Start of Block

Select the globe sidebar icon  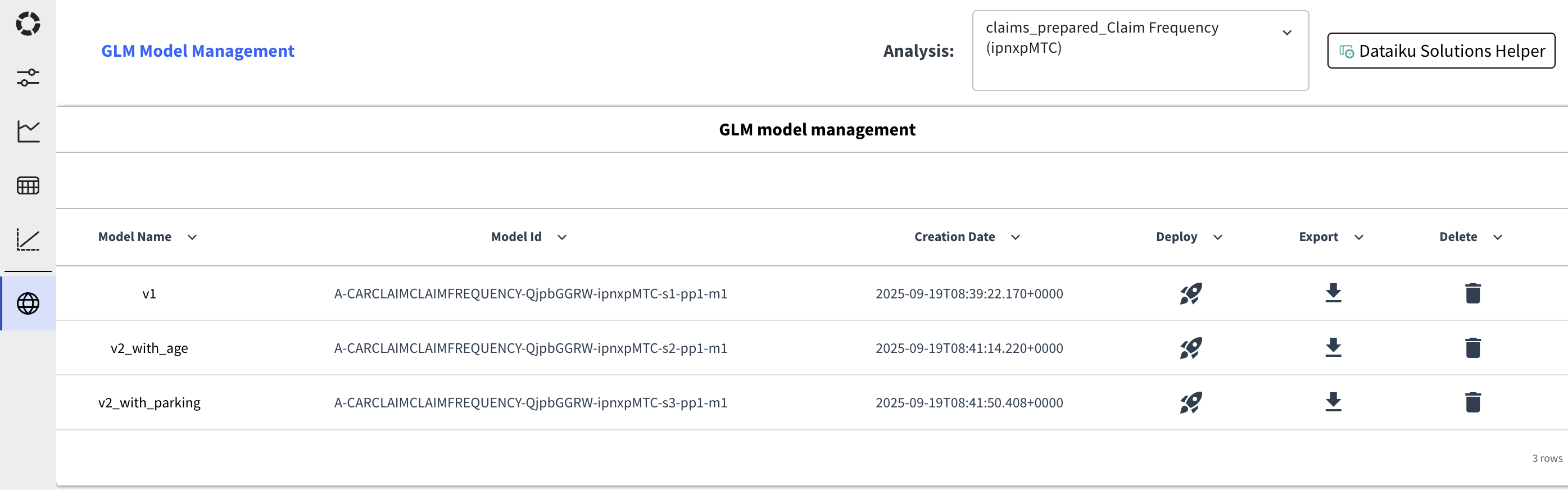(28, 303)
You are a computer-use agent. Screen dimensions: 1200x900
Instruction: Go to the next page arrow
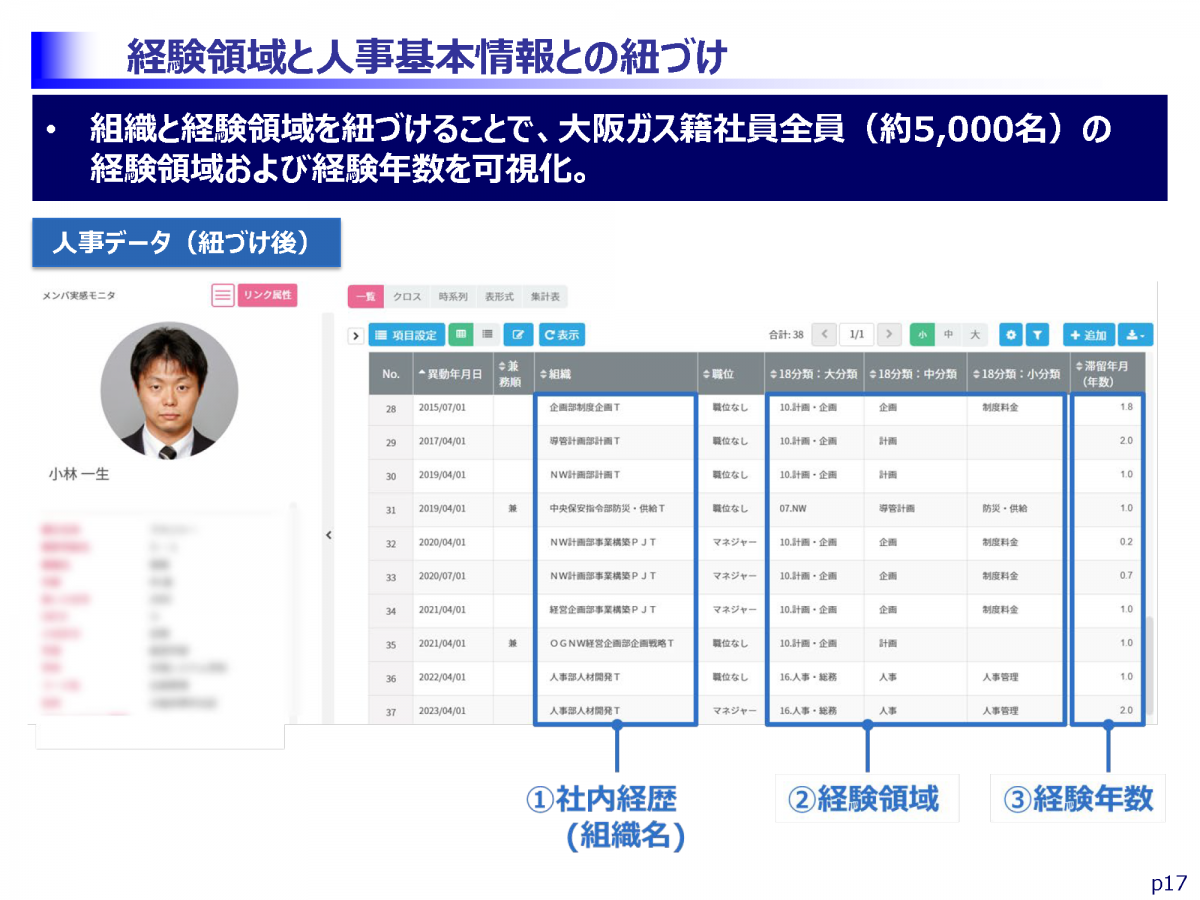tap(889, 335)
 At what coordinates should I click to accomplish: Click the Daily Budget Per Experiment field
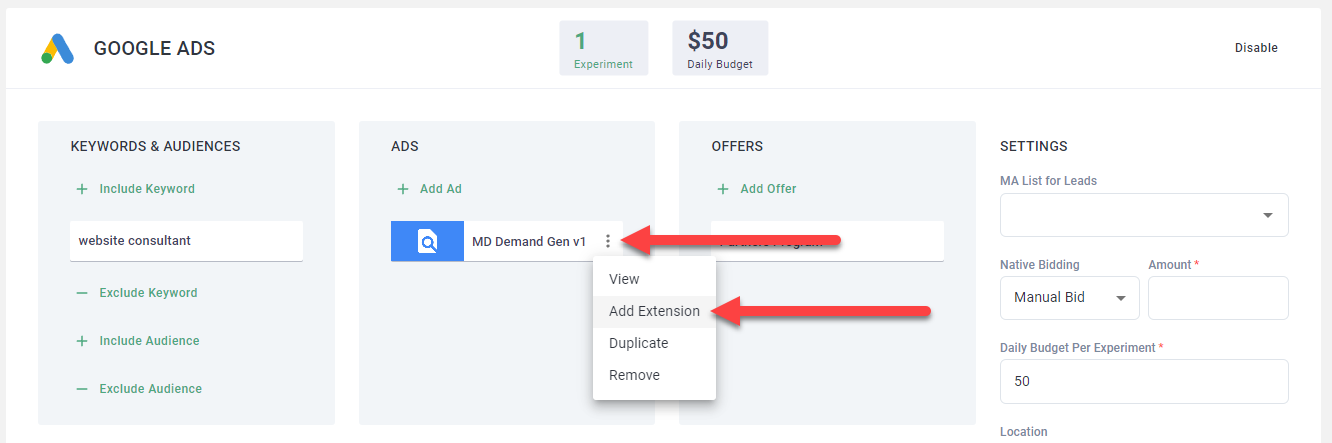tap(1143, 381)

End of Block

(Exercise prompt)
Set down exactly, with no additions, each line from the line that includes "At what coordinates" to the final line of the entries above; leave pictures out.

(Result below)
 At what coordinates should I click to accomplish: Click the Daily Budget Per Experiment field
tap(1143, 381)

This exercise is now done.